Last week’s case in Guatemala also lacks any solid evidence of human sacrifice. Two young women were found dead in a Guatemala City safehouse used by gangsters. Since the room in which the bodies were discovered, wrapped in plastic bags, contained a Santa Muerte altar, the police commander in charge stated that the murders could be assumed to be part of a “satantic rite” involving the saint of death by the gang members who were arrested and charged with homicide. Go here for more details. As in the Mexican case, both Catholic and Protestant media outlets picked up the story and further exaggerated the claims of Satanism and human sacrifice.
The lack of concrete evidence in these two cases and most others over the past decade and half have not stopped local Mexican and Christian media outlets from making unsubstantiated claims of human sacrifice, which have greatly accelerated since one of the few substantiated cases occurred in Sonora, Mexico in 2012. Click here for details.

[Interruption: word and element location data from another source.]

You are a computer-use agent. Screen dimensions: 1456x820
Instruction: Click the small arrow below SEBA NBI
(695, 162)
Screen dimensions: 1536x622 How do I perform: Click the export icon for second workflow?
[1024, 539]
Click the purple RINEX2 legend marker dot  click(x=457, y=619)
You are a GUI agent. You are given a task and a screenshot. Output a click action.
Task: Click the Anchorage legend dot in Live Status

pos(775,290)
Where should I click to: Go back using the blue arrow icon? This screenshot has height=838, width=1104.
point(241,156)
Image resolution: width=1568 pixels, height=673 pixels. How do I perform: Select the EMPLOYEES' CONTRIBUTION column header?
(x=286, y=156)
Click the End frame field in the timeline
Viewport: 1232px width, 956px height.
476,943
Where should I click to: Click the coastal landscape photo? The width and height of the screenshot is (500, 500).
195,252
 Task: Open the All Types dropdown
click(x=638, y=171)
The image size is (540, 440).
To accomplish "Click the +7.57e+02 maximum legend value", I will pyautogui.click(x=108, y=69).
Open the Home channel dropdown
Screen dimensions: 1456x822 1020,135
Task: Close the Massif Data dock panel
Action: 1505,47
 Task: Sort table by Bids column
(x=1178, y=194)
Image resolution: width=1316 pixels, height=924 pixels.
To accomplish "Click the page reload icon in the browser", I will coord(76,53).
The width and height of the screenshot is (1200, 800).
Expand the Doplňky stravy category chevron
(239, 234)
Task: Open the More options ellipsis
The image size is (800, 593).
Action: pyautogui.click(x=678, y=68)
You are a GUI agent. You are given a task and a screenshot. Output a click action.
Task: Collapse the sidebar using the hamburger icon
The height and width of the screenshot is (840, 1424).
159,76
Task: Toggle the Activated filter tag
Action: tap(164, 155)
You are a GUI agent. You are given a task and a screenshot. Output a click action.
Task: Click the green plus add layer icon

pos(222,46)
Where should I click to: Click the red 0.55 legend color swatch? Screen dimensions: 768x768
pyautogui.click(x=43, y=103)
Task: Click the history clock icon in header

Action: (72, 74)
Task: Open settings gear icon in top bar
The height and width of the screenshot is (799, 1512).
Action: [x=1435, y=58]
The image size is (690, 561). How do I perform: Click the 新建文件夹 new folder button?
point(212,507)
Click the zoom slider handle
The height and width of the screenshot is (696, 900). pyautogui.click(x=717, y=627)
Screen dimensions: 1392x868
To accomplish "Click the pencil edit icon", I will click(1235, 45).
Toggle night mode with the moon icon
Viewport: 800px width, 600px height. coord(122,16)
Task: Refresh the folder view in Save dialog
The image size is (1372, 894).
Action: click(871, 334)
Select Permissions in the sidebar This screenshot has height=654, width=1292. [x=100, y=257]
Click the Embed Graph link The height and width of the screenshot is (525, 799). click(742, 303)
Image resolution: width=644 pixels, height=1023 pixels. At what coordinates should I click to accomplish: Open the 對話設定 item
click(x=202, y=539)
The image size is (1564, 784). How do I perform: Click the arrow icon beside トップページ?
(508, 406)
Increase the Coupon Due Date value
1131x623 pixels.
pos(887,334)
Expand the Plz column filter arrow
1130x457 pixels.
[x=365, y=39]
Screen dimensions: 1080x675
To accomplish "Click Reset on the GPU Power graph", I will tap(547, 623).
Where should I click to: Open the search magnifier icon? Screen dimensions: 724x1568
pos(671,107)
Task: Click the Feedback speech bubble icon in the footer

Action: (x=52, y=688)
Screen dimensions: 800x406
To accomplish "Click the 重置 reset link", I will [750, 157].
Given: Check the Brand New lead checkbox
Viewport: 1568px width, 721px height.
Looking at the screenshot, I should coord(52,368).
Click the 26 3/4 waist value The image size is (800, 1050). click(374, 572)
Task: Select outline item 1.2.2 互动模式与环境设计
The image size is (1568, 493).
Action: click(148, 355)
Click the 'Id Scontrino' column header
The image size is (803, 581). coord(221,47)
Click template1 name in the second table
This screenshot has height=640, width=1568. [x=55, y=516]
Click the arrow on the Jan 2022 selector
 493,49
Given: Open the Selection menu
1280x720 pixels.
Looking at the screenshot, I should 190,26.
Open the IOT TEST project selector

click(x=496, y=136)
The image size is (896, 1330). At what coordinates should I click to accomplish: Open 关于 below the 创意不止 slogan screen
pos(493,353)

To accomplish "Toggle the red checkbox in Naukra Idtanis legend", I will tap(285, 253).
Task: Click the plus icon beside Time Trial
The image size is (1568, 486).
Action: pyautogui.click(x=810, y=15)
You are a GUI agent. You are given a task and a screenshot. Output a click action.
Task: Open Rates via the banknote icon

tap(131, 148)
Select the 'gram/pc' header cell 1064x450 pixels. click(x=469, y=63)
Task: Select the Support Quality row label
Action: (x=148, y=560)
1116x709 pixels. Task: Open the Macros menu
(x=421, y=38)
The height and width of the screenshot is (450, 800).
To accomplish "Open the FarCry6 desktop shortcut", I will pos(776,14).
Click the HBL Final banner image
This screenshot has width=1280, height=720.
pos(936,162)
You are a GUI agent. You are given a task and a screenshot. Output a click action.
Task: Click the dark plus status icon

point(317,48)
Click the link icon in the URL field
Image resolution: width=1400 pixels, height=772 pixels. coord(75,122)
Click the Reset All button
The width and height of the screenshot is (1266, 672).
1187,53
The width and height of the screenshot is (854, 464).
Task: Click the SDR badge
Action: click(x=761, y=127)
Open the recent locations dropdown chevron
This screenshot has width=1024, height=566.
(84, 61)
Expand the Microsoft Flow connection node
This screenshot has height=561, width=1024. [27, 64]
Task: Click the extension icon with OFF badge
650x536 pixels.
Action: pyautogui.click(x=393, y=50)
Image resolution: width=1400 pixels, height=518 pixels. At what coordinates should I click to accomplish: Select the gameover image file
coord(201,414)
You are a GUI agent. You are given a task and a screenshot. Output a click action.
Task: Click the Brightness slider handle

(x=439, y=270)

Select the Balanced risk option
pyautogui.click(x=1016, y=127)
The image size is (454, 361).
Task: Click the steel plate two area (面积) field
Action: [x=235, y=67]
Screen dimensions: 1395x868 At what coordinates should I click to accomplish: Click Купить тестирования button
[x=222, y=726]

Since the Vatican condemned Santa Muerte a couple years ago, the Catholic Church in Mexico has waged a robust campaign against veneration of the skeleton saint, even threatening parishioners with excommunication. For a Church that was already struggling to compete with Pentecostalism, the emergence of a wildly popular and heretical folk saint has been a real challenge. Bogus stories of human sacrifice are also convenient to both the Mexican and Guatemalan governments in their battles against narcos for whom the Grim Reapress is especially appealing.
While there is no denying Saint Death’s association with criminal elements in Central America, Mexico and the US, the majority of her devotees are not kidnappers and narcos but mostly working class people looking for supernatural protection from the myriad threats and dangers that surround them, especially in Mexico and Central America, which are plagued by hyper-violence. Cases of alleged human sacrifice, of course, must be taken very seriously, but the manufacture of bogus stories only serves to demonize and further marginalize already vulnerable populations.